With Vanishing Act I didn't set out giving myself permission to write crap. That doesn't mean I wrote wonderfully polished stuff either. Many times crap is what I did write, but it was the best crap I was capable of turning out at the time. I've done a ton of revision, as I've attested to here, so this post is certainly not about writing stuff so good you don't need to revise. But I came to feel that if I gave myself permission to write stuff I thought was crap at the time, then crap was precisely what I would write, and I found decrapping crap to be excruciating and verging on impossible.
Years after Prototype when this whole NaNoWriMo thing came into popularity, I just figured "different strokes for different folks." Maybe some people really need the freeing effect of telling themselves to just get something down. That didn't seem to be how I worked.

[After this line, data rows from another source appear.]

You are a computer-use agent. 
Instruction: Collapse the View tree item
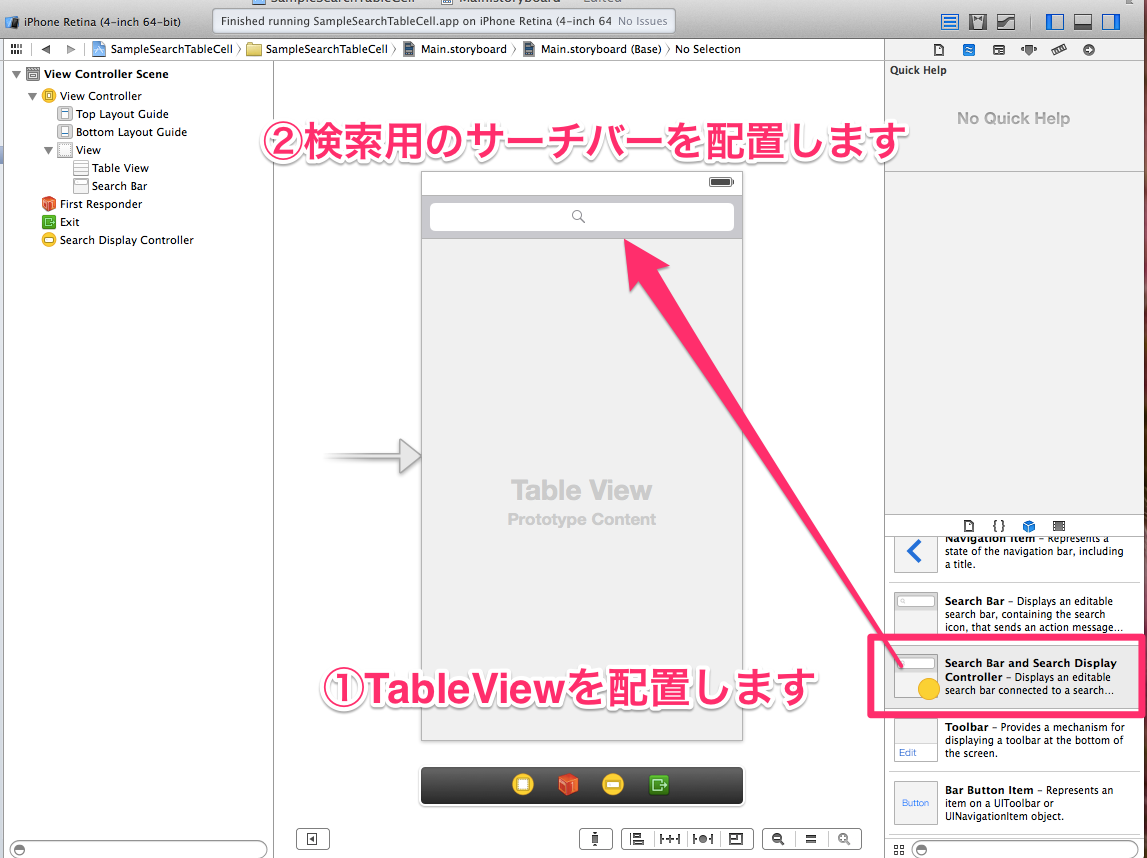(48, 149)
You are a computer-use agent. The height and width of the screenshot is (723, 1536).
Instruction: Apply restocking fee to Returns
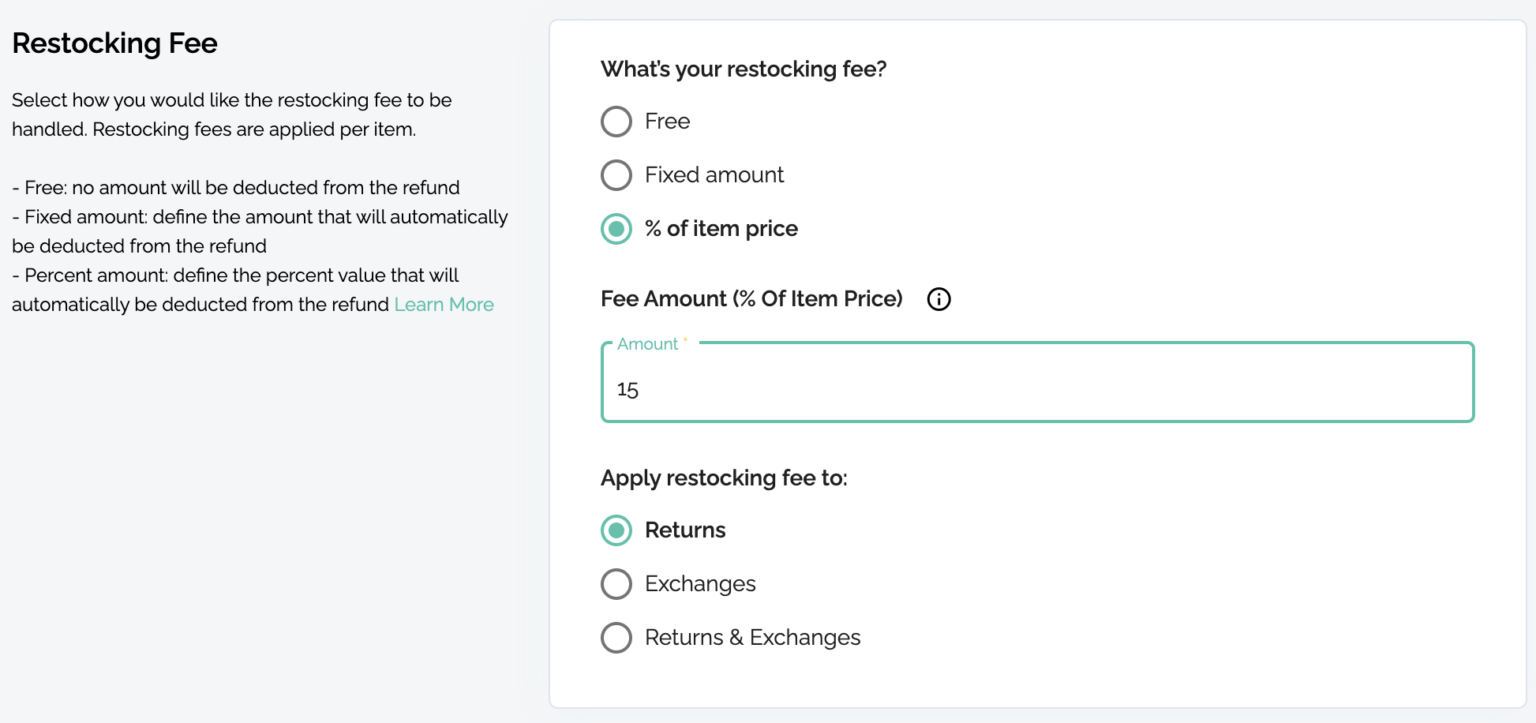(x=616, y=530)
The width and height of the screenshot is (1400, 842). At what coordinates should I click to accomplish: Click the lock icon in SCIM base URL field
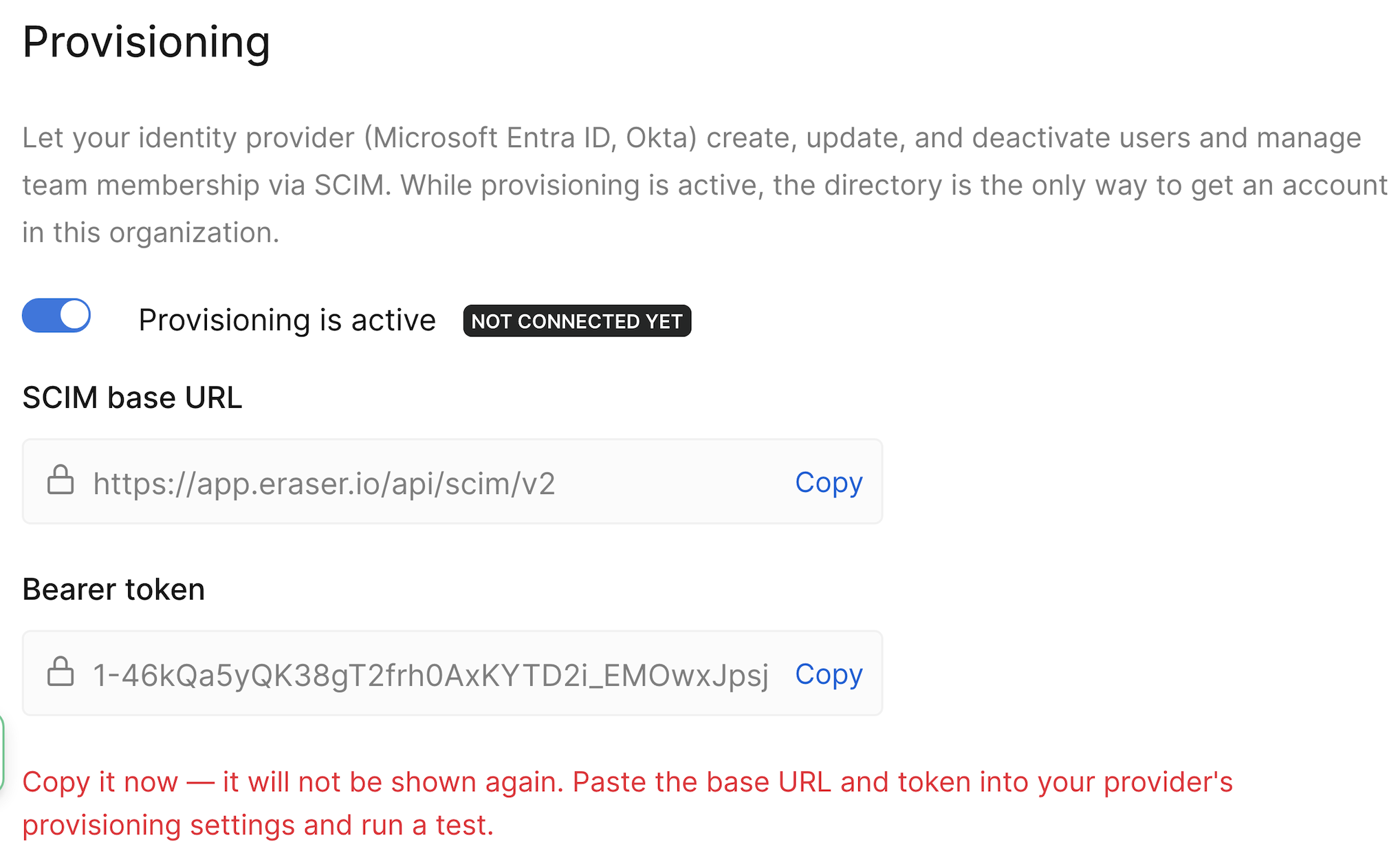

I think I may be coming around.
I've put so much work into revising Vanishing Act, which used to be over fifty percent longer than it is now, that I think I've finally learned some lessons which couldn't seem to sink in before. I'm starting to get much better at finding prose that is not tight, and, more importantly, I'm starting to put my finger on what makes a scene boring or irrelevant. Revising was excruciating when it consisted of recognizing that something was crap but not having a clue in a bucket how to fix it. The other day it struck me that I've finally gotten a bit of a handle on how to decrap crap.
So next time I write something new instead of revising, I'm going to experiment with turning off that inner editor. It might be freeing. We'll see.
As for NaNoWriMo and the folks who preach "Give yourself permission to write crap," the one caveat I'll add to that is that if you don't spend a ton of time revising--as much time as you spend revising as you spend writing, probably, crap is still all you'll end up with. (Unless you're much luckier or more talented than I am.) I'm only now starting to feel like I have some of the tools to fix my own worst writing. If I were less obsessive, how would I pick up those tools? Books are wonderful, but I've learned that I can read advice that is true and useful and learn nothing until something makes me get it--not in my head, but down in my bones. (I know there's a NaNoReviseMo, but somehow I don't see as many people talking about participating in that.)
Revising is not a heady rush of artistic inspiration, but it may just be that it's in revising that you learn how to write.